«Fino a poco tempo fa i reading di poesia erano l’evento per eccellenza del venerdì sera […] A un reading di poesia sentivi nascere il nuovo. Era la sirena libera-tutti». Siamo in Italia? Macché. Non sarei qui a scrivere di venerdì sera a proposito dei reading del venerdì sera altrimenti. C’è un luogo nel mondo in cui però parlare la poesia accade. E quando parla, la poesia usa formule magiche: incanta, strega. E voi? Ascoltate: immaginate: vedete. «È il caso di evidenziare che negli Stati Uniti i reading poetici sono stati il falò intorno al quale si sono sviluppati nuovi movimenti» (John Freeman). Dalle conferenze itineranti di Emerson, al Rinascimento di Harlem, alla lettura di Howl alla Six Gallery di San Francisco (sentite il tempo? C’è Kerouac tra il pubblico, la voce di Ginsberg suda sulla fronte delle migliori menti di una generazione) fino al Black Arts Movement degli anni Settanta. Voci, una volta.
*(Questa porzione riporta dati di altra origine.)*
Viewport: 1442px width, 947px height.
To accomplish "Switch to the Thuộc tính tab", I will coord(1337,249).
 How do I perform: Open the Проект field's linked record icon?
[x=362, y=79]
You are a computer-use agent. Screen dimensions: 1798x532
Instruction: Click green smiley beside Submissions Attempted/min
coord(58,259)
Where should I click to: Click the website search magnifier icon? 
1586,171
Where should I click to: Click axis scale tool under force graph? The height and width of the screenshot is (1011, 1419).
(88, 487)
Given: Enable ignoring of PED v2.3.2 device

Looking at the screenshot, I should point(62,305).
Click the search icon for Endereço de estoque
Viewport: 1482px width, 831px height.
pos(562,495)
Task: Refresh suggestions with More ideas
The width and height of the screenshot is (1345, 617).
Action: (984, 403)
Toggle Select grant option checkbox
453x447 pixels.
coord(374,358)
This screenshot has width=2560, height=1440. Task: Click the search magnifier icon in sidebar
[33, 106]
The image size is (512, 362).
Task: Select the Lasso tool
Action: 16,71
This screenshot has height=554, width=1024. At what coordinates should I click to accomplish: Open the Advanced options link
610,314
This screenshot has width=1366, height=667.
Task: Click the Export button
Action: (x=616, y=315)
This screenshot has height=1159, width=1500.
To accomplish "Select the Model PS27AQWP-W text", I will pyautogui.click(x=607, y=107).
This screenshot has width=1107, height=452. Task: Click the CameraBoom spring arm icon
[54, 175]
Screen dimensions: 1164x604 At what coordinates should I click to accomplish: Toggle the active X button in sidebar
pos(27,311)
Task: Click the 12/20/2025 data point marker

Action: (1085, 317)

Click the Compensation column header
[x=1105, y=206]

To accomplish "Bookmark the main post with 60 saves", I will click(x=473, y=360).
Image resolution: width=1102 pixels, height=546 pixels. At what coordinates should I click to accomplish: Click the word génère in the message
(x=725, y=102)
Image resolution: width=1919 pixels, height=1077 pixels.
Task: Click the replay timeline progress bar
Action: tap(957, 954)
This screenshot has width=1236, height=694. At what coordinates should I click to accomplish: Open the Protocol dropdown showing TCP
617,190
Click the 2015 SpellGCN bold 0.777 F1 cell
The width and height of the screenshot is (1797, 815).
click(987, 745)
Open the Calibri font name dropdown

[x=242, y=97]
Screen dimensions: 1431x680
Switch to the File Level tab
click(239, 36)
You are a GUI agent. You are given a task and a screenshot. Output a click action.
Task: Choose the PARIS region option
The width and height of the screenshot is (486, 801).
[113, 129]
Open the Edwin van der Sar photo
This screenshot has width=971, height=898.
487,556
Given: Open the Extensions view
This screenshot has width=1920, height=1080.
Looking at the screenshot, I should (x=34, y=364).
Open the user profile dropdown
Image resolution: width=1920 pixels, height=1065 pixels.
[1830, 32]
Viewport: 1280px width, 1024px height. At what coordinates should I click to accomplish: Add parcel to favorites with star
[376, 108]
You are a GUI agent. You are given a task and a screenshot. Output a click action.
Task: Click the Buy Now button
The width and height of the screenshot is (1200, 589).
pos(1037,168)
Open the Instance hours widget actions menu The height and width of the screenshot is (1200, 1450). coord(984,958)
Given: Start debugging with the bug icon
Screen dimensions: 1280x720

Voci oggi.

La casa editrice Black Coffee ha mantenuto una promessa fatta ai lettori qualche anno fa e grazie alla curatela di John Freeman e Damiano Abeni (traduttore) continua il progetto dedicato alla divulgazione di alcune delle voci più interessanti della scena poetica americana finora in parte inedite in Italia, con Nuova Poesia Americana, vol. 3 (2021). Dentro: Jericho Brown, Patricia Smith, Sandra Cisneros, Marilyn Hacker, Nikki Finney e Ishion Hutchinson. A tenerli assieme, la specificità dell’oralità nella poesia americana. Sono tutte poesie che noi leggiamo (in traduzione), ma che sarebbe bello potere ascoltare, e che si interrogano sul rapporto conflittuale tra oralità e scrittura. Per questa ragione, si è deciso di integrare l’articolo proponendo per ciascuno un reading. Come già accaduto per il primo volume e poi per il secondo, ho preferito che questo lavoro stazionasse a lungo tra il comodino e il mio stomaco, il mio stomaco e il comodino. Bisognerebbe abituarci all’idea che la poesia non abbia una data di scadenza. Che un libro non vada a male in soli due o tre mesi. Che si possa raccontare di una voce sentita, o letta, anche a distanza di tempo. Dentro ciascuno di noi esiste una casa fatta per le voci degli altri. Si fa sempre chiasso, in quella casa. Ma nessuno – nessuno – parla sopra gli altri. Semmai con gli altri. È il modo che le voci hanno per scatenare un terremoto degli organi, per puntare alle orecchie del corpo. Per prendersi la nostra immaginazione.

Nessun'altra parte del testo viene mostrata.